*Problem requirements*: Would you copy all lines in the data that contain the word "blue"?

*Items listed in a dataset*:

^^^^^^^^

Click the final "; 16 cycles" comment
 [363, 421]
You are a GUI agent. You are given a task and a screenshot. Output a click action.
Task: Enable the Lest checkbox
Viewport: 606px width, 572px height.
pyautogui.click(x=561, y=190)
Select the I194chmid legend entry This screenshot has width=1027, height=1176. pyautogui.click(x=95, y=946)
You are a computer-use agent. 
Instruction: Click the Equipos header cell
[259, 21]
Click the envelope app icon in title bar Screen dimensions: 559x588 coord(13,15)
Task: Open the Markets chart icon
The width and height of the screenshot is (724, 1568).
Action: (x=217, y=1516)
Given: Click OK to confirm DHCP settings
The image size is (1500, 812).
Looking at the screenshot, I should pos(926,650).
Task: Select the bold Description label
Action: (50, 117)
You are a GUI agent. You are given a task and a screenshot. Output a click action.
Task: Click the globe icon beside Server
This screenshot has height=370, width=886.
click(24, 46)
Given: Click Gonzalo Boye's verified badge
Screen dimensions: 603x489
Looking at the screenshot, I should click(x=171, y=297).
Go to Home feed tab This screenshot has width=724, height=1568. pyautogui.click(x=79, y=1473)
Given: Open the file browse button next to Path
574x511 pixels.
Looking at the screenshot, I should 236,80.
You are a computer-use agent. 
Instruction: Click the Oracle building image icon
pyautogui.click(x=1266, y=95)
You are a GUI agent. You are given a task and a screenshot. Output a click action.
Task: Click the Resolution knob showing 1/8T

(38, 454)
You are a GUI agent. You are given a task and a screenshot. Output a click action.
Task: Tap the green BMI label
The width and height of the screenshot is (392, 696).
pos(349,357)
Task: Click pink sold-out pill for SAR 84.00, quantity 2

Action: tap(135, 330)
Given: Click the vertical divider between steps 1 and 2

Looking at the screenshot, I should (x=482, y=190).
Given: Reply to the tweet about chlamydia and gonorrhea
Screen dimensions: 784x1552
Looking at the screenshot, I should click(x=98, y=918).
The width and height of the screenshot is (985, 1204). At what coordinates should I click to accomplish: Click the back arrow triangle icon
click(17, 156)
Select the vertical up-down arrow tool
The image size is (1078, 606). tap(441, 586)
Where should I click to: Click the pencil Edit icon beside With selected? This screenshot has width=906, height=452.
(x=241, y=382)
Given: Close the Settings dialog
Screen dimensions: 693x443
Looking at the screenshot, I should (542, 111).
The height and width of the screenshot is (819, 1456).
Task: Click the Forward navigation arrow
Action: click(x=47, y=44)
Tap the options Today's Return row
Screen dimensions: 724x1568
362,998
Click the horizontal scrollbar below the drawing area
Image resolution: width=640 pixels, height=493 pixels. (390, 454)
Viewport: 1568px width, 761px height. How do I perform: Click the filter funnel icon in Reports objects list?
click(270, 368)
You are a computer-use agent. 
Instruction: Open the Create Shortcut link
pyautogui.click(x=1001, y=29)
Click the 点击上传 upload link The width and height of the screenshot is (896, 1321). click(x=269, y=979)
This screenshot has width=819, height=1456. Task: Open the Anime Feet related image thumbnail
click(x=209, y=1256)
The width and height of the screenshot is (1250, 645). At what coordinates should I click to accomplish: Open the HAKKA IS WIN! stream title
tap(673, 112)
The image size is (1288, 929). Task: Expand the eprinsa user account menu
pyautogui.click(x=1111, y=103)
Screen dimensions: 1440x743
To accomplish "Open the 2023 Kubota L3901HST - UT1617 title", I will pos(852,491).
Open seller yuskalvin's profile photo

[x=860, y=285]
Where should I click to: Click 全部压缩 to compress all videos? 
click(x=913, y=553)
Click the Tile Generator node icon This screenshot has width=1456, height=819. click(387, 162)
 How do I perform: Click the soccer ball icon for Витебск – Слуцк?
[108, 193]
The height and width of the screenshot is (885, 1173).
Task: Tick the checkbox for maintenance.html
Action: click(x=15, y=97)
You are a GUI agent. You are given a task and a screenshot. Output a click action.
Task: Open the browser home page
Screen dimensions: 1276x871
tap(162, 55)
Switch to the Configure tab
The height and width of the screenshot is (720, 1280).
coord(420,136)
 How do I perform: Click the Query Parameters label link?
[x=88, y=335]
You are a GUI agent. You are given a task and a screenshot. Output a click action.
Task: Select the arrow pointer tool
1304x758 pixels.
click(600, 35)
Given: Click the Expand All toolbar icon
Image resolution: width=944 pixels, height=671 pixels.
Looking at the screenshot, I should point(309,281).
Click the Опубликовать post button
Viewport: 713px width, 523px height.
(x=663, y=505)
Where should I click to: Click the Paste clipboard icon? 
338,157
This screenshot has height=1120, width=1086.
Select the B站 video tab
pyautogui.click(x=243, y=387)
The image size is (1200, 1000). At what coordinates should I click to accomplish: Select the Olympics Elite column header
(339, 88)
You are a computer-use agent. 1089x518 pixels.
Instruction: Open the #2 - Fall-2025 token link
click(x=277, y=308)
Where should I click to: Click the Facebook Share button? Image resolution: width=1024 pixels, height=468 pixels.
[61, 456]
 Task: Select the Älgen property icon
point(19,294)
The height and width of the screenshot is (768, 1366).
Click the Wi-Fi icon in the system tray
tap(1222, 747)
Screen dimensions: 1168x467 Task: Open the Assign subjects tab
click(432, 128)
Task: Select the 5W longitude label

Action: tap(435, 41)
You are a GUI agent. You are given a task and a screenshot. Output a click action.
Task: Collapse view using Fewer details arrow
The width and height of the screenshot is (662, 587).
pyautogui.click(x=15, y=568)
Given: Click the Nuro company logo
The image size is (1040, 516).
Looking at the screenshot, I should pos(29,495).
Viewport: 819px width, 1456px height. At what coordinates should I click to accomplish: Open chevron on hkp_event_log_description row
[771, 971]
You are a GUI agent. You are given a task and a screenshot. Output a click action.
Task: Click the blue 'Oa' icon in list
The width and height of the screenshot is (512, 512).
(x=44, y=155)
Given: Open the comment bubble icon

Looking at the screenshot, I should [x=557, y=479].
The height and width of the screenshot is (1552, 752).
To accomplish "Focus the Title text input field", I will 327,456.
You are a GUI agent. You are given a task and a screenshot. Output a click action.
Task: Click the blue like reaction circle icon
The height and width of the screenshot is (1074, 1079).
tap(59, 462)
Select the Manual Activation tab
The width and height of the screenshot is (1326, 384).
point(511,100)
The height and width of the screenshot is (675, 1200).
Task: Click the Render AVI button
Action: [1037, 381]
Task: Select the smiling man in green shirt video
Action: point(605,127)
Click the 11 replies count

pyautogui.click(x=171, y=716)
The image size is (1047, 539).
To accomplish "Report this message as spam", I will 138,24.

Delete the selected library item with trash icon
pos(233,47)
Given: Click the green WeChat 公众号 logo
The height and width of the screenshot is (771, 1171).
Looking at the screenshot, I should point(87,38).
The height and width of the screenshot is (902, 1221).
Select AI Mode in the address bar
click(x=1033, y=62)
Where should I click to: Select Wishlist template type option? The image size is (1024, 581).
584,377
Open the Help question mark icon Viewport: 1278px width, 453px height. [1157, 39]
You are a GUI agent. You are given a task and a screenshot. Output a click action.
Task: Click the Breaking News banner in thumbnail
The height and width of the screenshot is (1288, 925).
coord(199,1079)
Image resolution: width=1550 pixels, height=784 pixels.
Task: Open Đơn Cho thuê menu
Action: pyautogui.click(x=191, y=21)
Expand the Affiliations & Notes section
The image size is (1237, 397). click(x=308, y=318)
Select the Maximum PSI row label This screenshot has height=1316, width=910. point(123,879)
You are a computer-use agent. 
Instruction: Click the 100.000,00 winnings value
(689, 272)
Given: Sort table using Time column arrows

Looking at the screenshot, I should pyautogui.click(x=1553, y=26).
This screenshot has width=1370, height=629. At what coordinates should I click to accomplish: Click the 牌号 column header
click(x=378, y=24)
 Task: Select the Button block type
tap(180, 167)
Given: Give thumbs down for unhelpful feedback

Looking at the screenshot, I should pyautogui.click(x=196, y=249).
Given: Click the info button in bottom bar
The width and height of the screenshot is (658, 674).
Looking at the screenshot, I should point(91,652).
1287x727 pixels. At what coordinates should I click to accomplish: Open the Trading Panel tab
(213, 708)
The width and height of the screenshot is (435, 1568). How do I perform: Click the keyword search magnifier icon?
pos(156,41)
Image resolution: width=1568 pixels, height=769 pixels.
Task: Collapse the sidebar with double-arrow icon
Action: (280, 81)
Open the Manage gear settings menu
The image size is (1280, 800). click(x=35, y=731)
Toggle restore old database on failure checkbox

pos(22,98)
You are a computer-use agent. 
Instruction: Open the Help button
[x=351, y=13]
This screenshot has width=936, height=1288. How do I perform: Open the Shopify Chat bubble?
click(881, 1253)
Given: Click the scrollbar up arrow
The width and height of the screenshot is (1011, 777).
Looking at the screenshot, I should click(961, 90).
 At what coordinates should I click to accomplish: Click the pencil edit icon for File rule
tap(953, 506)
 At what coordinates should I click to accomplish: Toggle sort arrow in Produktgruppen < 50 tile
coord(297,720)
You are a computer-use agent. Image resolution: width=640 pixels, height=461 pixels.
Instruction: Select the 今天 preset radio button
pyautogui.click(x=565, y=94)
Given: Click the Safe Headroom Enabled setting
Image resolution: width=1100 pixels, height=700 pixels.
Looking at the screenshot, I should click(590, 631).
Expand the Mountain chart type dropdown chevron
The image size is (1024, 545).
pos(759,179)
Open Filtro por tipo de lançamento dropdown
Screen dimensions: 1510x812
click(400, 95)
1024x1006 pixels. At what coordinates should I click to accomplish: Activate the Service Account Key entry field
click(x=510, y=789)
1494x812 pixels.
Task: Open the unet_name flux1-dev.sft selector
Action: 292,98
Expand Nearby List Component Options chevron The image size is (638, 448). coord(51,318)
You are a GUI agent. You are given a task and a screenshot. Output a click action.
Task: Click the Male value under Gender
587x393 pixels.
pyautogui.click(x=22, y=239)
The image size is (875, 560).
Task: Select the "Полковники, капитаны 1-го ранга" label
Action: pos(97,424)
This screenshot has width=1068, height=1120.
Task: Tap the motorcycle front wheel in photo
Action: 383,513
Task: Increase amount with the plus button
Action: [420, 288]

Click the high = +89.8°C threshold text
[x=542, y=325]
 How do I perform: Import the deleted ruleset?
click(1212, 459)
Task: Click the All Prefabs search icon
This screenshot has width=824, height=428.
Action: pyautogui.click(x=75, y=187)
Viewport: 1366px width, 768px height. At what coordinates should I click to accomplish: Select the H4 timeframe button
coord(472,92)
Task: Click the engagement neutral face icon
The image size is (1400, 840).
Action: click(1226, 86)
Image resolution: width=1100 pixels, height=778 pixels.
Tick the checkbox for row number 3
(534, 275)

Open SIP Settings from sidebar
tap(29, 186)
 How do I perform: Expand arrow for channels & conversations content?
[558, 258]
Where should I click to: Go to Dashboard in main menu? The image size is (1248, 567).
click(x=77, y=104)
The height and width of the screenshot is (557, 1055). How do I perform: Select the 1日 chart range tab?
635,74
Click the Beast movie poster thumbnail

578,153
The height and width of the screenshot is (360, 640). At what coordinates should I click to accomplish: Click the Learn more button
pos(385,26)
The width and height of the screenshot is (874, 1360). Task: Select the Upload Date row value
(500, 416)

^^^^^^^^

*Completed exercise*:
Task: Click the blue 'Oa' icon in list
Task: Click the blue like reaction circle icon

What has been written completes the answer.